Your assignment.
Print, please, exactly the lines from the one with "Given: Move the MACD panel up" through the final line of the data below, with both ends included and the pictures left out.

Supplied records.
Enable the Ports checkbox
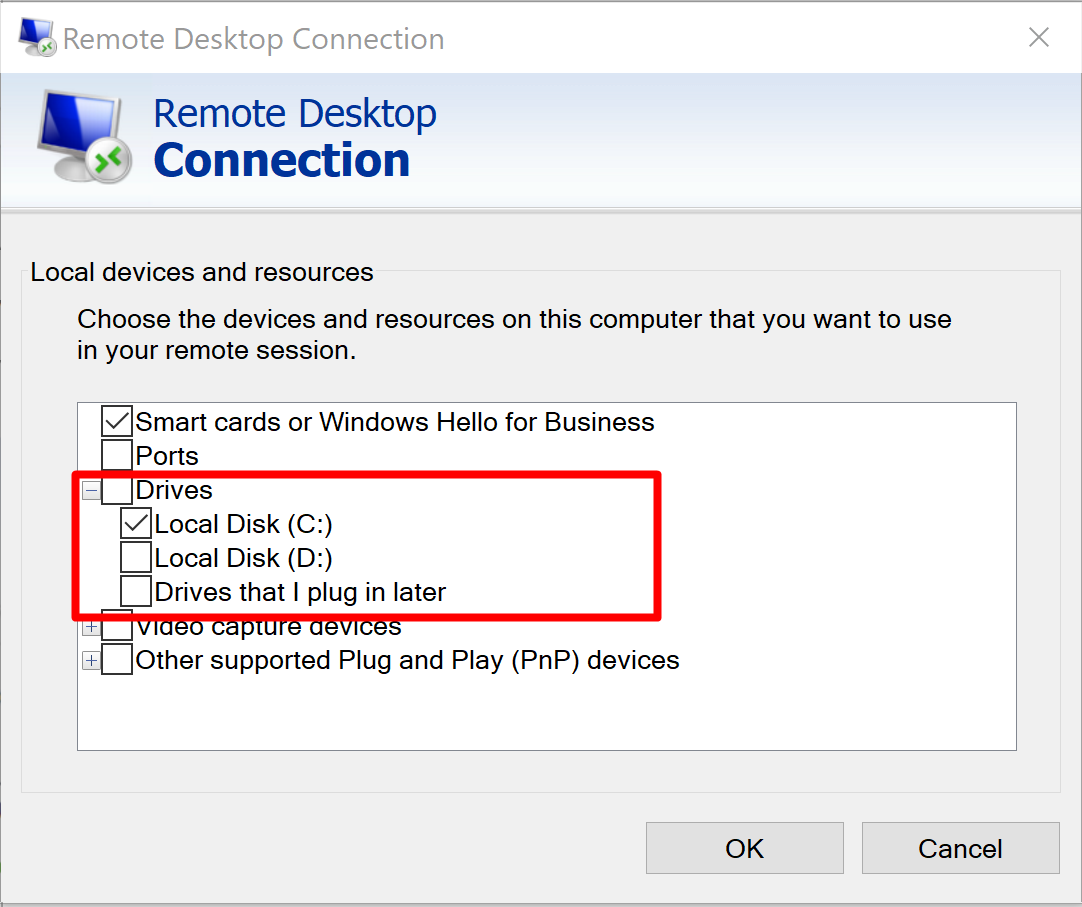The image size is (1082, 907). click(x=116, y=455)
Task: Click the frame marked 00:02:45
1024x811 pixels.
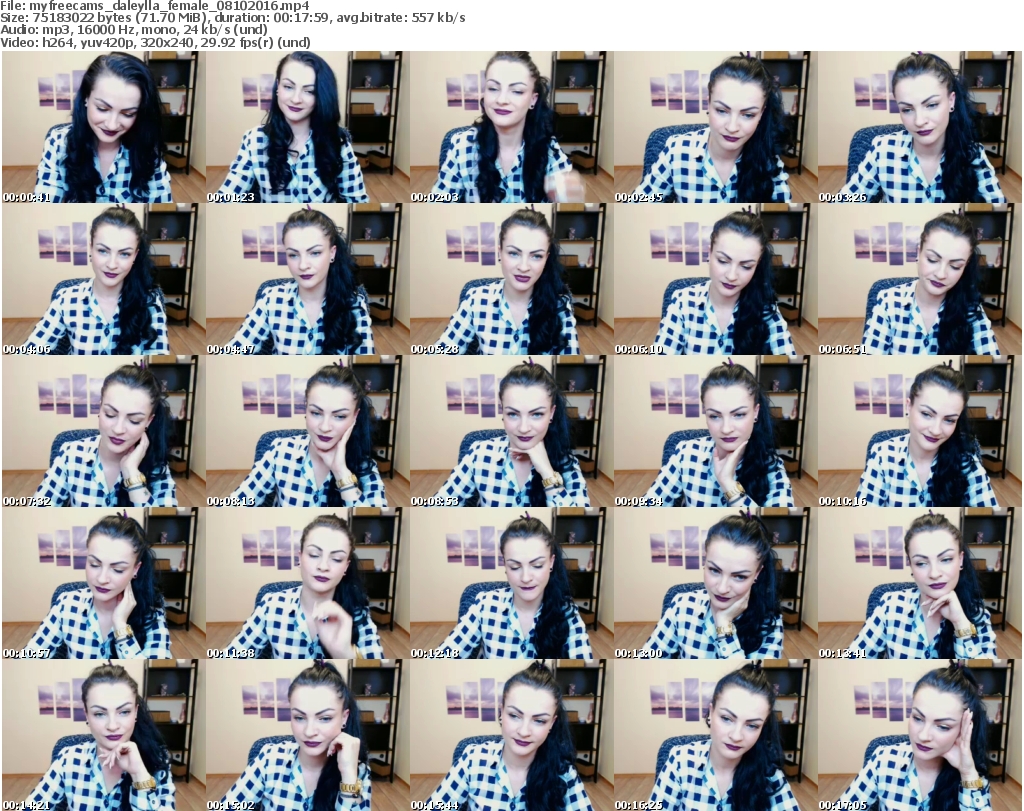Action: point(713,127)
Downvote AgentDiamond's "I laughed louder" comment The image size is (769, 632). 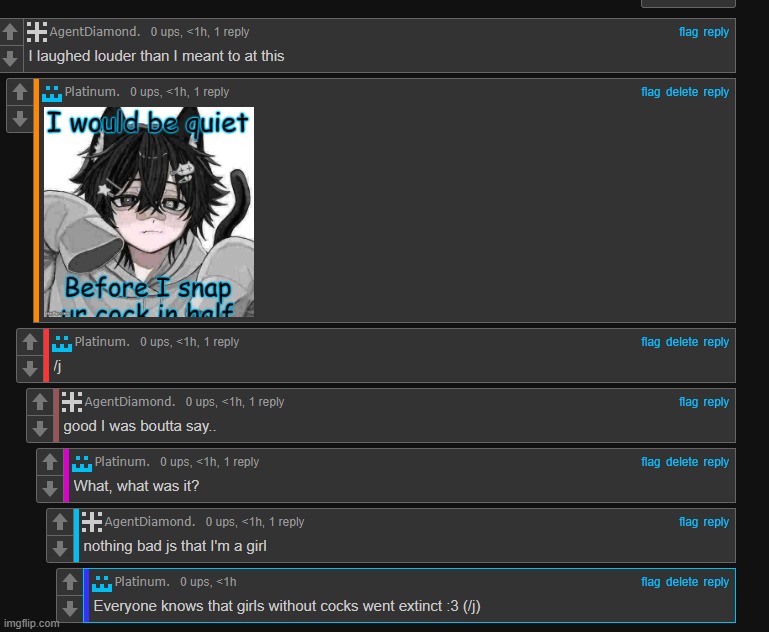[10, 58]
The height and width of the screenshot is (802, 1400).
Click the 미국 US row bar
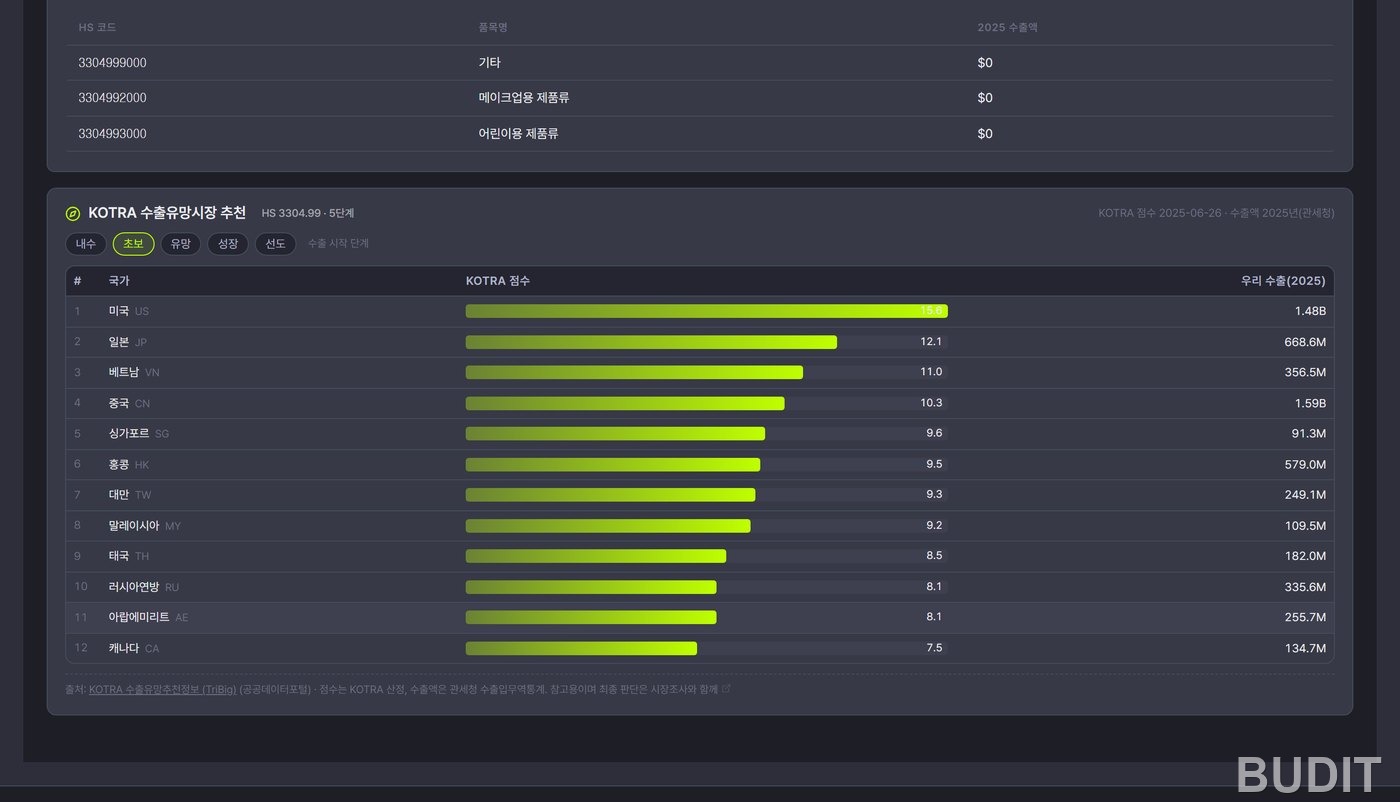pyautogui.click(x=706, y=311)
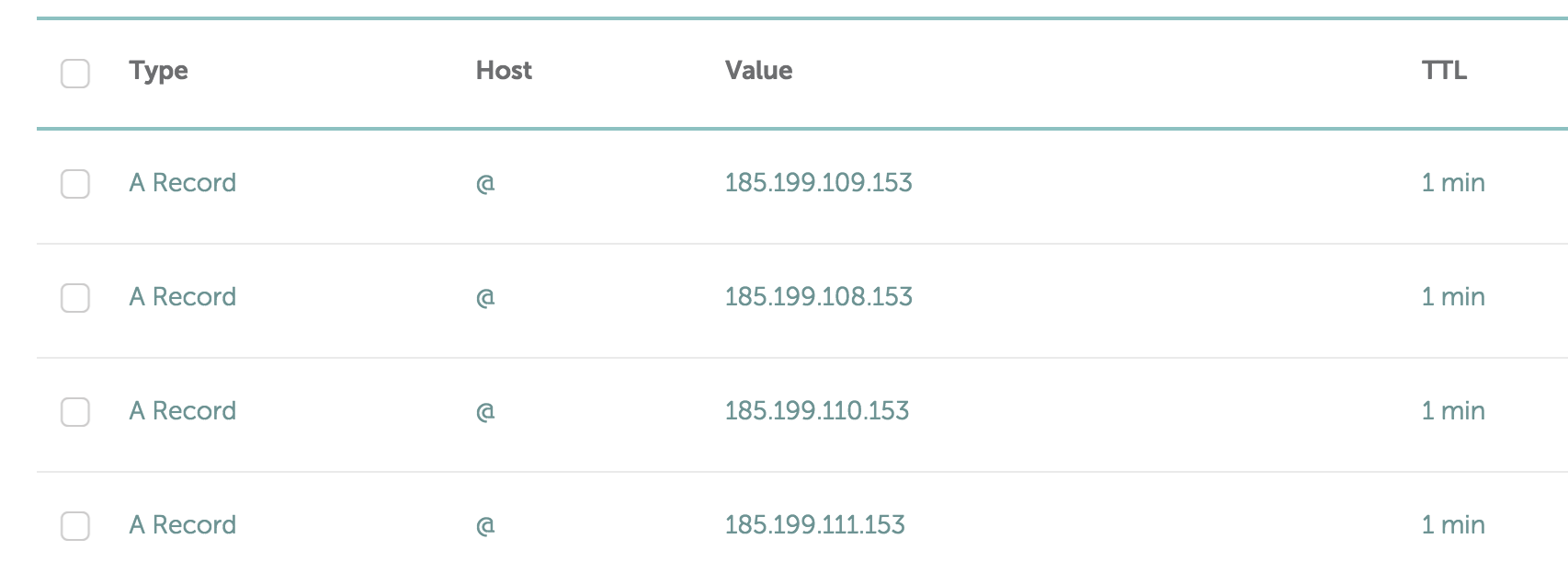The image size is (1568, 585).
Task: Open the A Record type in the first row
Action: (183, 182)
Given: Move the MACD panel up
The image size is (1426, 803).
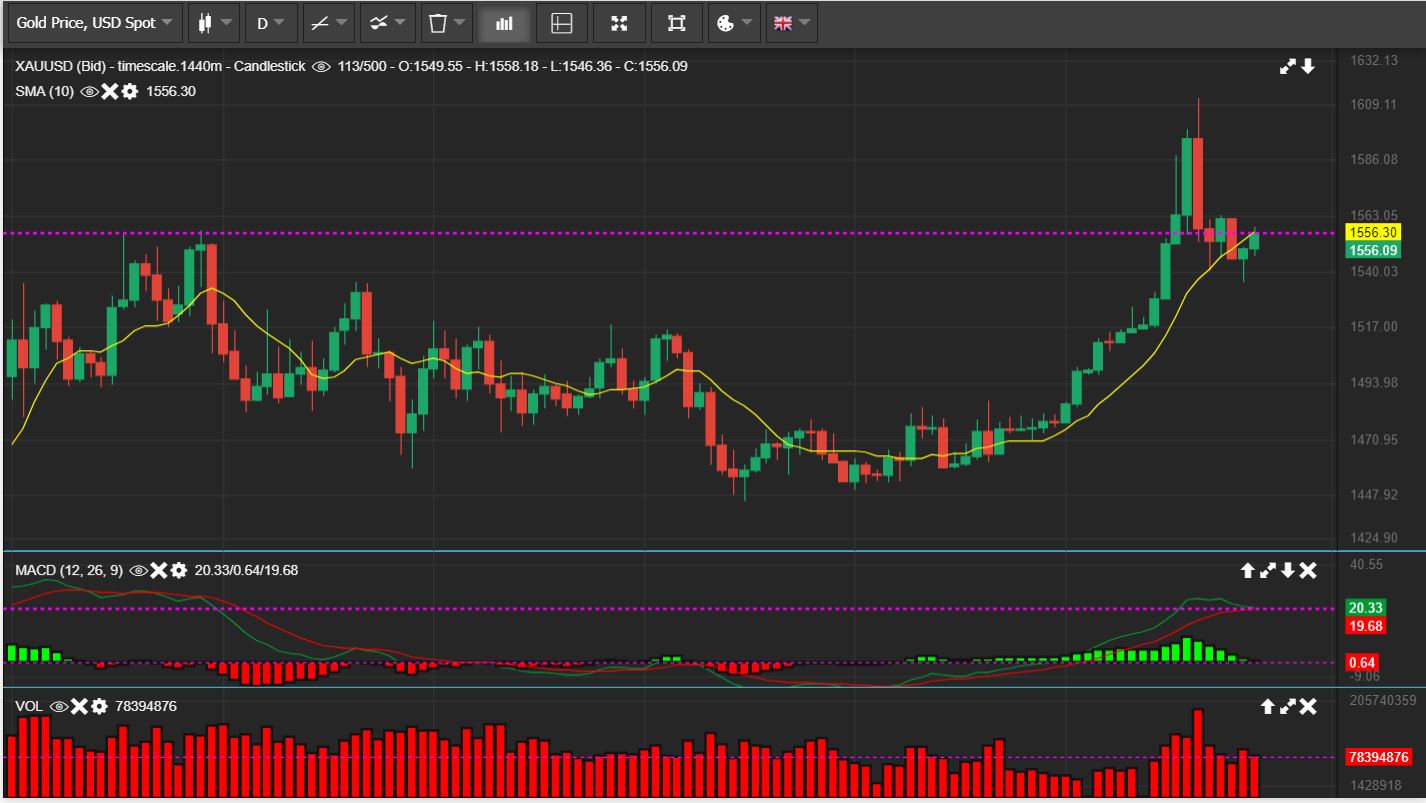Looking at the screenshot, I should tap(1247, 570).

Exercise answer.
Given: Move the MACD panel up
The image size is (1426, 803).
Looking at the screenshot, I should tap(1247, 570).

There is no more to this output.